━━ TEXTO-BASE
Sunday, October 08, 2006

Falta de absurdo

Lí hoje que David Lynch, um dos meus ídolos maiores, está na zona em que vivo para mais um certame de um conhecido festival de cinema fantástico. Lí com muito gosto que desta vez, ele seria o principal homenageado e que iriam tentar exibir o seu novíssimo filme em primeira mão no país. Lí isso voando de volta pra casa.

Entre o cansaço da viagem e a sensação de haver estado 4 dias ausente daqui, valeu mais a segunda e por isso, agora escrevo.

É difícil precisar, mas talvez a razão maior pela qual admiro Lynch é pela sua capacidade de incutir o absurdo nas suas produções. Do que o meu escasso conhecimento permite discernir, creio que Fellini seria o que mais próximo vejo de sua obra, por apresentar tal elemento bastante presente em seus filmes.

Farto-me de ler críticas (algo que faço sempre simplesmente com efeito de baliza e POSTERIOR à visualização das obras em questão, após a formação de uma opnião própria sobre esta) sobre seus filmes, classificando-os de "devaneios", "pesadelos" e "situações fantasmagórico-surreais", "esquizofrenia visual/narrativa" (Lost Highway, Mullholland Drive, Eraserhead,...) e apesar de encará-las como válidas, considero-as ultra limitadas. Opniões fruto de mentes habituadas ao padrão linear determinado pelo standard industrial de produção criado em Hollywood (de uma forma generalizada, mas não total, felizmente!), que entrega filmes como bolos preparados com a intromissão do público em sua preparação. Onde não há margem para variedade, exploração e a liberdade artística dobra-se ao gosto do freguês, porque ele é rei.
━━━━
[ENUNCIADO 1] Conte quantas linhas dos registros contêm a palavra "button" e responda somente com esse número.
O texto acima não tem relação alguma com os registros.
━━ REGISTROS FORNECIDOS
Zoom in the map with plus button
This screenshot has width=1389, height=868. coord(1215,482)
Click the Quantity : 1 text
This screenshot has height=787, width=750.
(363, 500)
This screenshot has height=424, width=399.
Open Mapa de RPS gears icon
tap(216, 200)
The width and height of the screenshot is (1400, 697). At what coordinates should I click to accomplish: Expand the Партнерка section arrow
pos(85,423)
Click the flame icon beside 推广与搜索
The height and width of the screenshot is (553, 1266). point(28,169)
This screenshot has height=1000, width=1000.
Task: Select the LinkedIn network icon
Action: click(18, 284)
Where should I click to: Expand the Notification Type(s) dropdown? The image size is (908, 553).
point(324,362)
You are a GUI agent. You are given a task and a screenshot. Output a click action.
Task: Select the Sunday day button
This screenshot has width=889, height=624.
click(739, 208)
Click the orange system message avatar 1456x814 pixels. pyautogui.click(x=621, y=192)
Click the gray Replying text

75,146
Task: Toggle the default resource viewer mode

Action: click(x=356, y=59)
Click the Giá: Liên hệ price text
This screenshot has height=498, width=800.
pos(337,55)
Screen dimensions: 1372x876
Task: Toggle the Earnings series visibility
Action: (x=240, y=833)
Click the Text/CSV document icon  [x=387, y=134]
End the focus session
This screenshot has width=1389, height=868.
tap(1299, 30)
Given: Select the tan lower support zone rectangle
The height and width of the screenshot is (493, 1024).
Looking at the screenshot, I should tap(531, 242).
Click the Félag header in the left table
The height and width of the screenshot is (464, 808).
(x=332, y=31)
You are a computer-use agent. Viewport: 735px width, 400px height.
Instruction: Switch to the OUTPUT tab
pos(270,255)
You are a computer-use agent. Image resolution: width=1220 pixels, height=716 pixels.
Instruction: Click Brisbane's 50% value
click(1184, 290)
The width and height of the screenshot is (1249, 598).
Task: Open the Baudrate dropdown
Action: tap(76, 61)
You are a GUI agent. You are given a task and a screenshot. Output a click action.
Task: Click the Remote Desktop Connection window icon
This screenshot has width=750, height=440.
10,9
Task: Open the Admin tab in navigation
━━━━
[ENUNCIADO 2] Reproduza na íntegra o texto sobre David Lynch, sem qualquer alteração.

[RESPOSTA ESPERADA 1] 2

[RESPOSTA ESPERADA 2]
Sunday, October 08, 2006

Falta de absurdo

Lí hoje que David Lynch, um dos meus ídolos maiores, está na zona em que vivo para mais um certame de um conhecido festival de cinema fantástico. Lí com muito gosto que desta vez, ele seria o principal homenageado e que iriam tentar exibir o seu novíssimo filme em primeira mão no país. Lí isso voando de volta pra casa.

Entre o cansaço da viagem e a sensação de haver estado 4 dias ausente daqui, valeu mais a segunda e por isso, agora escrevo.

É difícil precisar, mas talvez a razão maior pela qual admiro Lynch é pela sua capacidade de incutir o absurdo nas suas produções. Do que o meu escasso conhecimento permite discernir, creio que Fellini seria o que mais próximo vejo de sua obra, por apresentar tal elemento bastante presente em seus filmes.

Farto-me de ler críticas (algo que faço sempre simplesmente com efeito de baliza e POSTERIOR à visualização das obras em questão, após a formação de uma opnião própria sobre esta) sobre seus filmes, classificando-os de "devaneios", "pesadelos" e "situações fantasmagórico-surreais", "esquizofrenia visual/narrativa" (Lost Highway, Mullholland Drive, Eraserhead,...) e apesar de encará-las como válidas, considero-as ultra limitadas. Opniões fruto de mentes habituadas ao padrão linear determinado pelo standard industrial de produção criado em Hollywood (de uma forma generalizada, mas não total, felizmente!), que entrega filmes como bolos preparados com a intromissão do público em sua preparação. Onde não há margem para variedade, exploração e a liberdade artística dobra-se ao gosto do freguês, porque ele é rei.